The time complexity of the algorithm is O(h · m), where h is the height of the SCC quotient graph. Here, the factor m comes from the computation of elimination rules while the factor h relates to the number of global iterations required for application of the removal rules. Also note that an alternative algorithm is obtained if the rules are replaced with their backward search counterparts.
OWCTY is the algorithm we have chosen as a primary one for the tool, in part due to its favourable time complexity and also thanks to its performance and scaling behaviour observed in practice. This choice does not preclude the use of the presented techniques with any other distributed memory algorithm, although we do not expect their performance to be an improvement over OWCTY.
NEGC. The idea behind the Negative Cycle Algorithm [15] is a transformation of the LTL model checking problem to the problem of negative cycle detection. Every edge of the graph outgoing from a non-accepting vertex is labelled with 0 while every edge outgoing from an accepting vertex is labeled with −1. Clearly, the graph contains a negative cycle if and only if it has an accepting cycle.
The algorithm exploits the walk to root strategy to detect the presence of a negative cycle. The strategy involves construction of the so-called parent graph that keeps the shortest path to the initial vertex for every vertex of the graph. The parent graph is repeatedly checked for the existence of the path. If the shortest path does not exist for a given vertex, then the vertex is part of a negative (and therefore accepting) cycle. The worst-case time complexity of the algorithm is O(n · m), where n is the number of vertices and m is the number of edges.
BLEDGE. An edge (u, v) is called a back-level edge if it does not increase the distance of the target vertex v form the initial vertex of the graph. The key observation connecting the cycle detection problem with the back-level edge concept, as used in the Back-Level Edges Algorithm [1] , is that every cycle contains at least one back-level edge. Back-level edges are therefore used as triggers to start a procedure that checks whether the edge belongs to an accepting cycle. However, this is too expensive to be done completely for every back-level edge. Therefore, several improvements and heuristics are suggested and integrated within the algorithm to decrease the number of tested edges and speed up the cycle test.
The BFS procedure which detects back-level edges runs in time O(m + n). In the worst case, each back-level edge may trigger a search for accepting cycle, which requires linear time O(m + n) as well. Since there is at most m backlevel edges, the overall time complexity of the algorithm is O (m.(m + n) ).
All the algorithms allow for a scalable parallel implementation based on partitioning the graph (its vertices) into disjoint parts. Suitable partitioning is an important factor in overall efficiency of the parallelisation.

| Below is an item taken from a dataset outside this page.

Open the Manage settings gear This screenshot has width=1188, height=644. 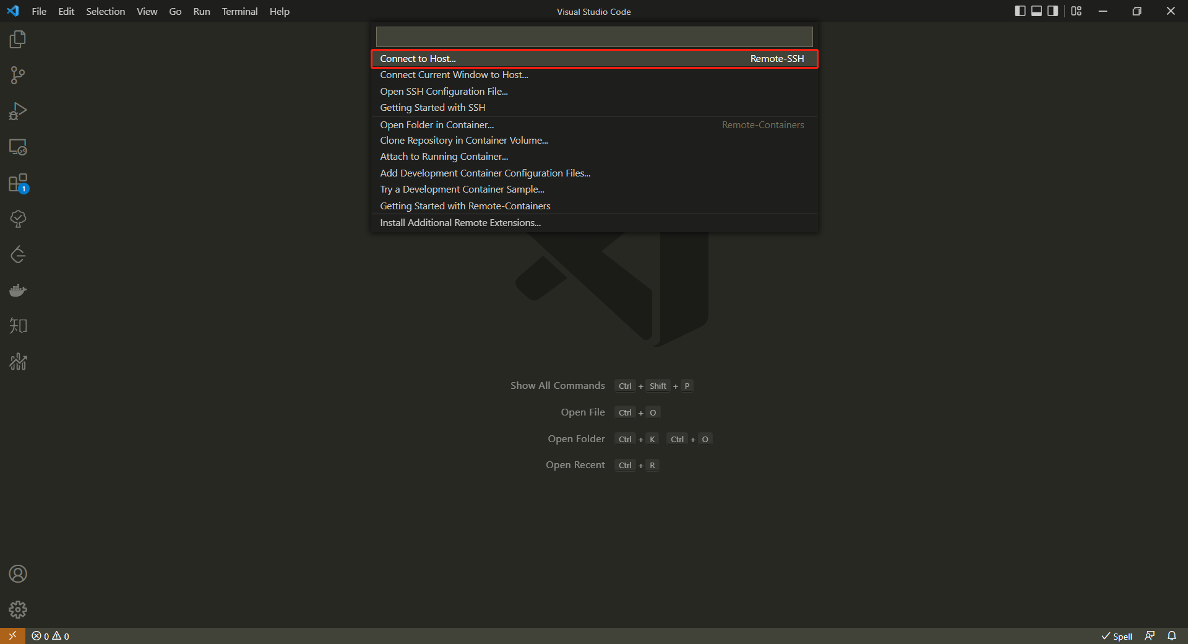pos(18,610)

One particular technique that is specific to automata-based LTL model checking is cycle locality preserving problem decomposition [5, 32] . The graph (product automaton) originates from a synchronous product of the property and system automata. Hence, vertices of product automaton graph are ordered pairs. An interesting observation is that every cycle in a product automaton graph arises from cycles in system and property automaton graphs. Let A, B be Büchi automata and A ⊗ B their synchronous product. If C is a SCC in the automaton graph of A ⊗ B, then the A-projection of C and the B-projection of C are (not necessarily maximal) SCCs in the automaton graphs of A and B, respectively.
As the property automaton is derived from the LTL formula to be verified, it is typically quite small and can be pre-analysed. In particular, it is possible to identify all SCCs of the property automaton graph. A partition function may then be devised that respects SCCs of the property automaton and therefore preserves cycle locality. The partitioning strategy is to assign all vertices that project to the same SCC of the property automaton graph to the same subproblem. Since no cycle is split among different subproblems, it is possible to employ a localised Nested DFS algorithm to perform local accepting cycle detection simultaneously.
Moreover, further interesting information can be drawn from the property automaton graph decomposition. Maximal SCCs can be classified into three categories:
Type F: (Fully Accepting) Any cycle within the component contains at least one accepting vertex. (There is no non-accepting cycle within the component.) Type P: (Partially Accepting) There is at least one accepting cycle and one non-accepting cycle within the component. Type N: (Non-Accepting) There is no accepting cycle within the component.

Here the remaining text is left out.